#### Required action
Nothing but the lines from the one with "Events (355, 2105)" through the end of the records below should be written out, and each must match word for word.

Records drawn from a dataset
--- START ---

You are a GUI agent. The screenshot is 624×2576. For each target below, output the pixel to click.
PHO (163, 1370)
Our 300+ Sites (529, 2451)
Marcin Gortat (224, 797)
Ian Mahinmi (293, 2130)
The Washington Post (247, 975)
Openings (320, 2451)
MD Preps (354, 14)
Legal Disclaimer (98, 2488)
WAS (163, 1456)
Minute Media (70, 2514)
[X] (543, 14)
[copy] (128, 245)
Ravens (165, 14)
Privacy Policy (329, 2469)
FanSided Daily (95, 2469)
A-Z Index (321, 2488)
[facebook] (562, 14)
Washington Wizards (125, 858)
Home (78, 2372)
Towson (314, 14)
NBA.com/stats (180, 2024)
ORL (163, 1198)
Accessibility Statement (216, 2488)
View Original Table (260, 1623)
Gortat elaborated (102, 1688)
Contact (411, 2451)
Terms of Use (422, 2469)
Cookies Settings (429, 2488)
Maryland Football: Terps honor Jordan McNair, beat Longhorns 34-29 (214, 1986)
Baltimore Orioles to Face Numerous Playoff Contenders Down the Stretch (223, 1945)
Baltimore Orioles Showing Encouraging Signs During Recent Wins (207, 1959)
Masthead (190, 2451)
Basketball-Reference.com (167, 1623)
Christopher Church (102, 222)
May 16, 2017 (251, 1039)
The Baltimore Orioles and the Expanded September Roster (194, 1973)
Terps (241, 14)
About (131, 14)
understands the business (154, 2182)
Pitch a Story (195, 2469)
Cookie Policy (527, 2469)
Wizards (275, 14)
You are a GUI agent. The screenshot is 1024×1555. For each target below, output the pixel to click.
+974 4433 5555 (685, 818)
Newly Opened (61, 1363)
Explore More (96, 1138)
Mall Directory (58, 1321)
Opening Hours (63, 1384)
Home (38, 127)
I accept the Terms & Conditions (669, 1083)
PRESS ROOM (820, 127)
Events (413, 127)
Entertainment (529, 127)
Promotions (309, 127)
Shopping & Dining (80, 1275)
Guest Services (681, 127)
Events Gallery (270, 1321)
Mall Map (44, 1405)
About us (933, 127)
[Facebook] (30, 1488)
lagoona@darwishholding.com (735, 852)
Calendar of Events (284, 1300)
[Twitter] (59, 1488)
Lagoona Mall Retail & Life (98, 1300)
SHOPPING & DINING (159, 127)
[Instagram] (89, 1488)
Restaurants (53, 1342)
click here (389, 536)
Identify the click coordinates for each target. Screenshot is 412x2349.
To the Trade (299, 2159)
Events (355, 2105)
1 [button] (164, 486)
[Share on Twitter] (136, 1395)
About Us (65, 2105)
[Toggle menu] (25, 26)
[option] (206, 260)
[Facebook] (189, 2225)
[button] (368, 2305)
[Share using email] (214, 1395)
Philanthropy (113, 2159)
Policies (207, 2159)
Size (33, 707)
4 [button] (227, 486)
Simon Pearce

--- END ---

#### Response
Events (355, 2105)
1 [button] (164, 486)
[Share on Twitter] (136, 1395)
About Us (65, 2105)
[Toggle menu] (25, 26)
[option] (206, 260)
[Facebook] (189, 2225)
[button] (368, 2305)
[Share using email] (214, 1395)
Philanthropy (113, 2159)
Policies (207, 2159)
Size (33, 707)
4 [button] (227, 486)
Simon Pearce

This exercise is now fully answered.